Items listed in a dataset:
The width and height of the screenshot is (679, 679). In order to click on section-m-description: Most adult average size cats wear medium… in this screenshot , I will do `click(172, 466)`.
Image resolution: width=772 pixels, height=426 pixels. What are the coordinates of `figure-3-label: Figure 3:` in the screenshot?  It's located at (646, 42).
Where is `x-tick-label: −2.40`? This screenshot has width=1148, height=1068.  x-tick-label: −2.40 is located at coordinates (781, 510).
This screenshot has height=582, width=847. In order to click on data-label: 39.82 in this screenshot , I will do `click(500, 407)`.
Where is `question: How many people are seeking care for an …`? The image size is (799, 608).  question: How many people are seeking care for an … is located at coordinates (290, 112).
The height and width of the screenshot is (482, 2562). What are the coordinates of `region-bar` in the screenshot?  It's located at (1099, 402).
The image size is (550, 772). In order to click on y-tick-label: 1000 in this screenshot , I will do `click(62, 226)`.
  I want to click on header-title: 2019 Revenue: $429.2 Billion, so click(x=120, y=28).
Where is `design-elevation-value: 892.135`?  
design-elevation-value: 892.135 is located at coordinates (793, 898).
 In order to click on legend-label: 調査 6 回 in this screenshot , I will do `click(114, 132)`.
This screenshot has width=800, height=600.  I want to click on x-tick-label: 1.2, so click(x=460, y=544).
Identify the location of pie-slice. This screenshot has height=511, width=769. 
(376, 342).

- EXERCISE REQUIREMENTS
Rewrite the whole listing above, substituting "To click on" for every "In order to click on" and leaving everything else unchanged.

- OUTPUT FOR THIS TASK
The width and height of the screenshot is (679, 679). To click on section-m-description: Most adult average size cats wear medium… in this screenshot , I will do `click(172, 466)`.
Image resolution: width=772 pixels, height=426 pixels. What are the coordinates of `figure-3-label: Figure 3:` in the screenshot?  It's located at (646, 42).
Where is `x-tick-label: −2.40`? This screenshot has width=1148, height=1068.  x-tick-label: −2.40 is located at coordinates (781, 510).
This screenshot has height=582, width=847. To click on data-label: 39.82 in this screenshot , I will do `click(500, 407)`.
Where is `question: How many people are seeking care for an …`? The image size is (799, 608).  question: How many people are seeking care for an … is located at coordinates (290, 112).
The height and width of the screenshot is (482, 2562). What are the coordinates of `region-bar` in the screenshot?  It's located at (1099, 402).
The image size is (550, 772). To click on y-tick-label: 1000 in this screenshot , I will do `click(62, 226)`.
  I want to click on header-title: 2019 Revenue: $429.2 Billion, so click(x=120, y=28).
Where is `design-elevation-value: 892.135`?  
design-elevation-value: 892.135 is located at coordinates (793, 898).
 To click on legend-label: 調査 6 回 in this screenshot , I will do `click(114, 132)`.
This screenshot has width=800, height=600.  I want to click on x-tick-label: 1.2, so click(x=460, y=544).
Identify the location of pie-slice. This screenshot has height=511, width=769. 
(376, 342).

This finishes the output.